Burden on frontline caregivers
When Wei returns home from work, what keeps him up at night is the emotional and mental toll this pandemic has had on his doctors and nurses.
"We're just scratching the surface of the long-lasting effects of being on the frontlines of this pandemic," Wei said. "Are we doing enough to support our staff? What more can we do?" Are all questions he keeps turning in his mind.
More than 2,900 healthcare workers have died since the start of the pandemic, according to an analysis by Kaiser Health News and The Guardian. On top of that, healthcare workers had to watch an unfathomable number of their patients die without family members nearby, but over video calls.
The pandemic has claimed the lives of more than 528,000 Americans and more than 2.6 million around the globe, according to Johns Hopkins Coronavirus Resource Center.

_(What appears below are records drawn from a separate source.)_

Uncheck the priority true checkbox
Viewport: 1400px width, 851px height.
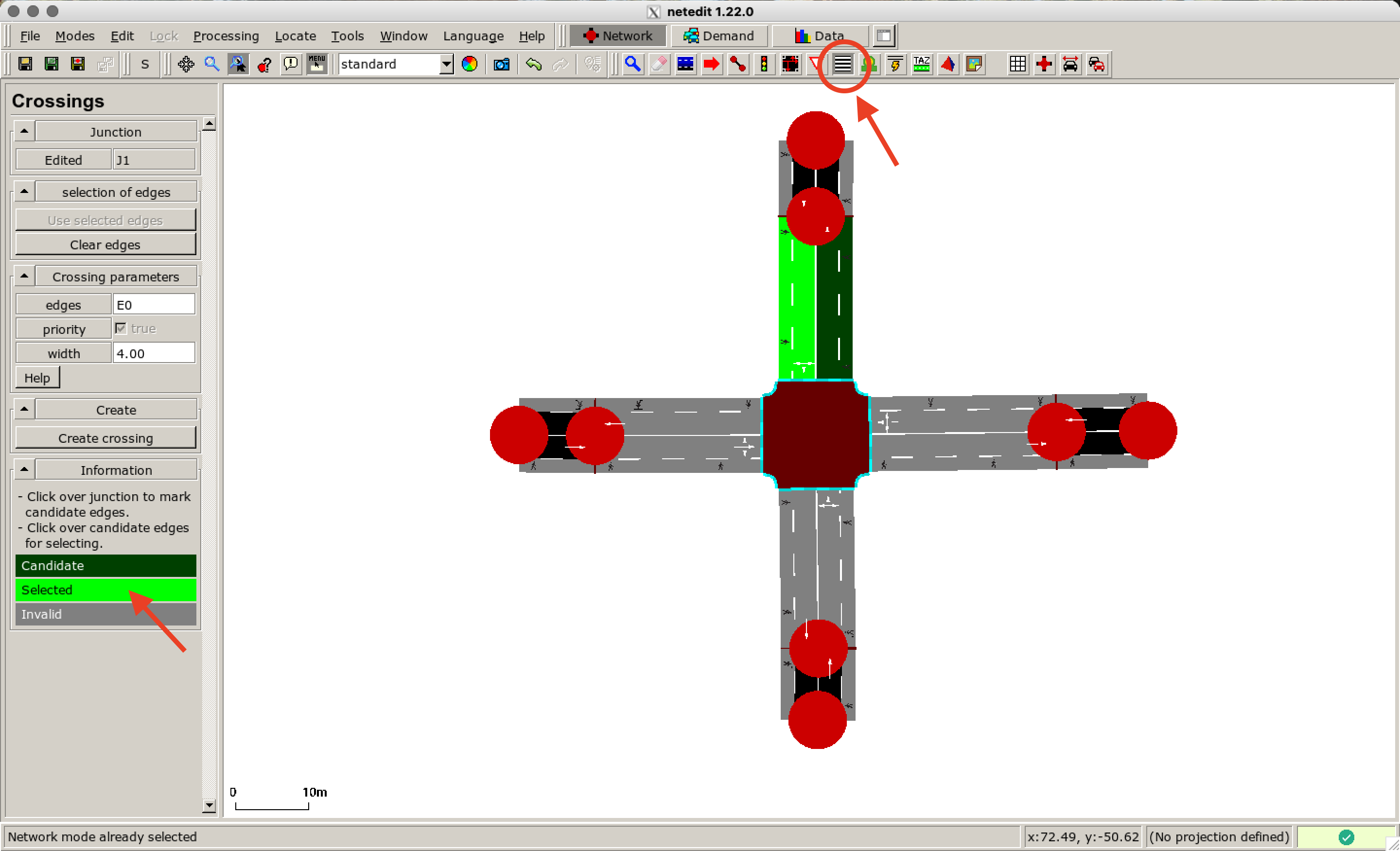[x=121, y=329]
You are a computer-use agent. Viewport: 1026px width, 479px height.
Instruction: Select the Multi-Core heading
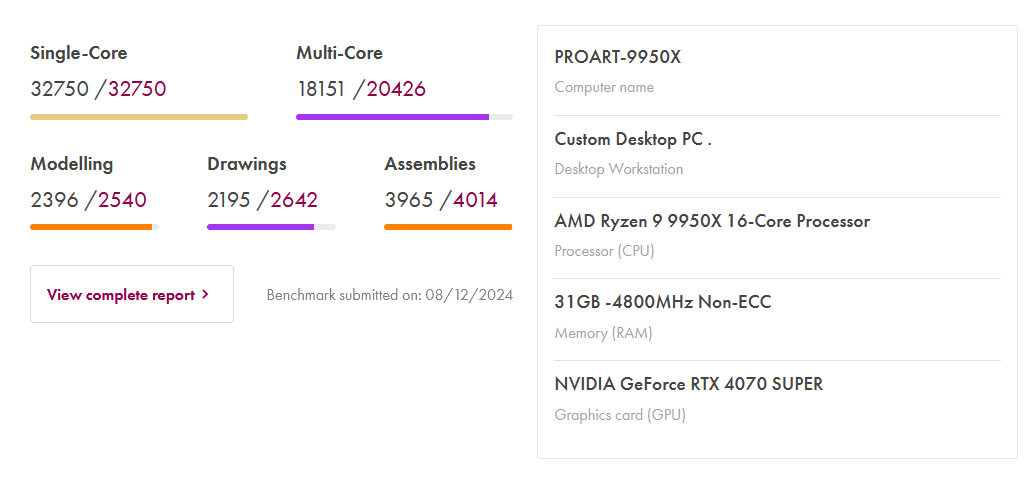click(x=339, y=53)
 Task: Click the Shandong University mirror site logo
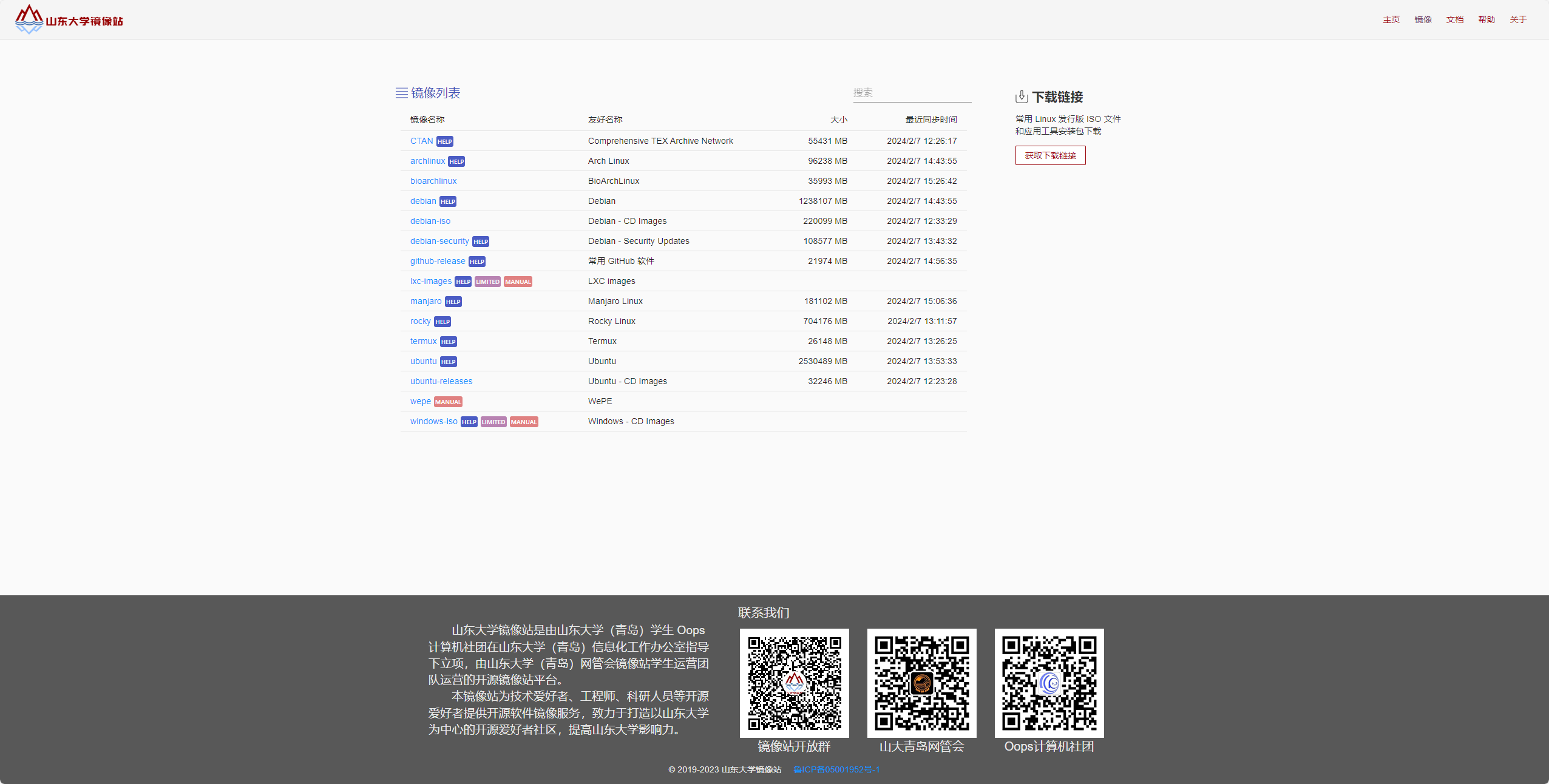click(x=69, y=19)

The call to duty never seemed to reach a lull. For many months, nurses and other clinicians worked extended hours as the surge of cases stretched resources.
Nurses were in such high demand that hospitals were willing to pay significantly more to bring in additional traveling nurses.
Hospital leaders everywhere seem to be grappling with how to adequately address the needs of coworkers.
"The emotional burden that our nurses have had to shoulder during all of this ... has really been incredible," Cauwels said.